* [Consignes de l'exercice]
- 1) Dans le texte sur la formation des psychologues cliniciens, quelle école de psychanalyse est associée à Amorim dans l'élaboration du dispositif destiné aux futurs cliniciens ?
- 2) Poursuivez, s'il vous plaît, le texte sur la formation des psychologues cliniciens à partir de sa dernière phrase.

Ce n’est pas normal. Ce n’est pas normal que des jeunes gens se retrouvent à occuper des postes pour lesquels ils ne sont pas formés et sans pouvoir se tourner vers un professionnel expérimenté qui assurera, le temps nécessaire, leur supervision. Le diplôme de psychologue clinicien ne signe pas l’aboutissement d’une formation clinique, pas du tout. Ce n’est pas normal qu’à la sortie de l’université, les diplômés se trouvent, sans formation ni expérience solide, à devoir assurer l’accompagnement – je n’irai pas jusqu’à dire la psychothérapie – de personnes ayant vécu des barbaries et menaçant de porter atteinte à leur intégrité propre ou à celles des autres. Ce n’est pas normal parce que depuis des années, Amorim a élaboré avec le RPH-École de psychanalyse un dispositif pour faire grandir ceux qui ont un désir de devenir clinicien. Pourtant jusqu’ici, quand la proposition d’installer ce dispositif lui est faite, l’université n’y répond pas.
La proposition est pourtant simple : commencer à recevoir des patients dès les premières années d’études universitaires de psychologie, avec supervision hebdomadaire mais aussi dès qu’une urgence se présente. Et cela tout en participant à des groupes d’études, des colloques, des réunions cliniques, des séminaires. Mais avant tout, en s’engageant dans sa cure personnelle. Celle qui est tant passée sous silence à l’université, alors qu’elle est indispensable pour chaque futur clinicien. Pourquoi tant de réserve ? Pourquoi ne pas leur dire, à ces jeunes gens : Allez sur le divan ! Oui, une psychanalyse ça secoue, mais ça soulage.

* [Données brutes]
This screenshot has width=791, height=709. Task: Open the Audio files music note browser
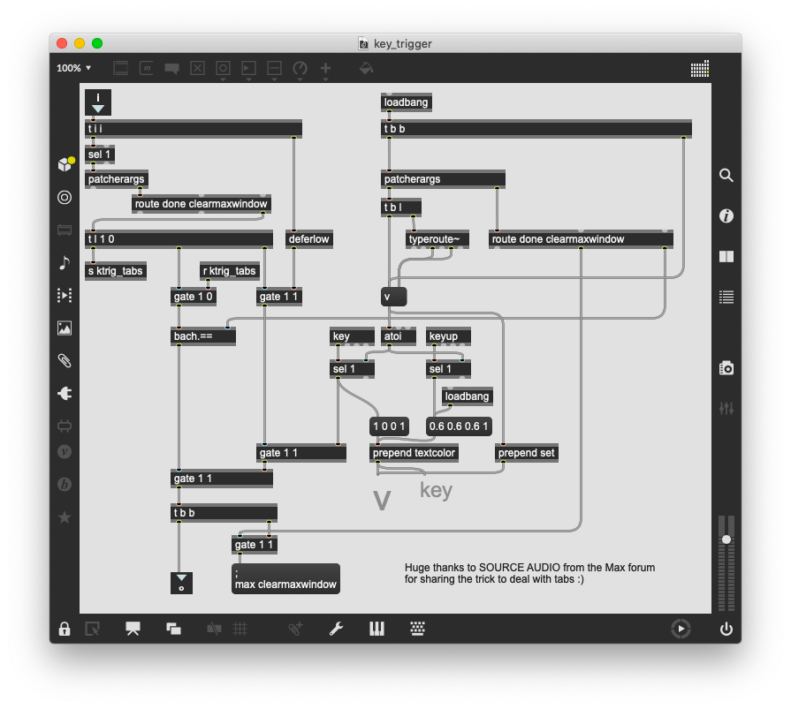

* [Réponses par consigne]
- 1) Le RPH-École de psychanalyse.

- 2)
Je sais bien pourquoi cela n’est pas dit, et ce n’est pas une affaire de réserve. C’est qu’aller sur le divan, y aller pour de vrai, cela équivaut, tôt ou tard, à perdre. Perdre le droit à jouir du symptôme, ce droit auquel le Moi tient tant et qu’il ne veut pas lâcher. Ce Moi auquel l’être souffrant de ses symptômes accorde sa servitude. Aller sur le divan, c’est faire un pas, puis un autre, pour que le règne du Moi cesse. Et cela demande un sérieux changement de régime.
Et avec la proposition supplémentaire d’Amorim – celle de la psychanalyse sans fin du psychanalyste – ce régime s’installe pour la vie, professionnelle tout du moins.
Et certains ne veulent pas se mettre au régime.
Pour ma part, il m’est important de continuer à témoigner de cette formation qu’assure Amorim. Il rappelait récemment au cours d’une supervision du groupe des anciens du RPH, la nécessité qu’il y a à reconnaître celui qui nous forme et nous enseigne. Non pas pour flatter l’ego de celui-ci, ni par amour, ni parce qu’il le réclame par soif de reconnaissance. Mais parce que si nous ne le faisons pas, nous sommes dans la tromperie. Tromperie de l’autre et tromperie du Moi. Laisser à ce dernier la croyance que l’être est arrivé au bout de la formation clinique alors qu’il n’y est pas encore, c’est une mise en péril, pour tous. Pour le clinicien lui-même, pour ceux qu’il reçoit, et pour la formation du
psychanalyste tout entière. Celle-ci passe, nécessairement, par la castration du Moi. Reconnaitre l’autre et reconnaître l’Autre participent de cette castration.